Court of Appeals of Maryland
Jan 12, 1923
142 Md. 390 (Md. 1923)

Opinion

Decided January 12th, 1923.

Foreign Decree — Effect — Insurance Policy — Change of Beneficiary.

An adjudication by the court of another state, on a bill of interpleader filed by an insurance company to determine the beneficiary under a policy, to which proceeding an alleged assignee of the policy was not a party, is not effective in favor of the company in a suit by such alleged assignee in this State upon the policy. p. 392

In the absence of a provision in the policy to the contrary, notice to the company is not necessary to validate an assignment of the policy. p. 395

If the insured did all that lay in his power to change the beneficiary, that he died before all the forms were actually complied with does not prevent effect being given to his intention. pp. 395, 396

One was not estopped to claim as beneficiary under a life insurance policy by reason of the fact that she made a claim against the administrator of the insured for board and lodging furnished, and accepted a sum of money in settlement of such claim. p. 397

Decided January 12th, 1923.

Appeal from the Circuit Court for Harford County, In Equity. (HARLAN, J.).

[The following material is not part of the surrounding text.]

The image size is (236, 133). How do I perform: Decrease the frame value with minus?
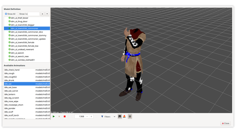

Bill by Galena D. Bennington against the Reliance Life Insurance Company of Pittsburgh, Pennsylvania. From a decree for plaintiff, defendant appeals. Affirmed.

The cause was argued before BOYD, C.J., THOMAS, PATTISON, STOCKBRIDGE, and OFFUTT, JJ.

R.H. Archer, Jr., for the appellant.

Philip H. Close, for the appellee.


This cause was begun by a bill of complaint filed upon the equity side of the Circuit Court for Harford County. After some twelve recitals in the bill, it prayed that the Reliance Life Insurance Company of Pittsburgh should be decreed to deliver to the appellee, Galena D. Bennington, a certain insurance policy issued by said insurance company upon the life of Jennie A. Miller; that the said appellee should be decreed to be the beneficiary under said policy and entitled to the proceeds thereof, Jennie A. Miller having died, and for other and further relief.

The record is in some respects deficient, primarily in that the policy, referred to, does not appear in the record, which policy was the contract between the insurer and the insured, but the record does contain certain excerpts from the policy, the important ones of which in the present case are among the privileges, conditions and provisions embodied in the policy, and are as follows:

"Change of Beneficiary. — The insured, subject to any existing assignment of the policy, may designate a new beneficiary by filing written notice thereof at the home office of the company accompanied by the policy for suitable endorsement thereon. If any beneficiary shall die before the insured and the insured shall not have designated a new beneficiary, the interest of such beneficiary shall be payable to the insured, her executors, administrators or assigns."

"Assignments. — No assignment of this policy shall be binding upon the company until it be filed with the company at its said home office. The company assumes no responsibility as to the validity of any assignment."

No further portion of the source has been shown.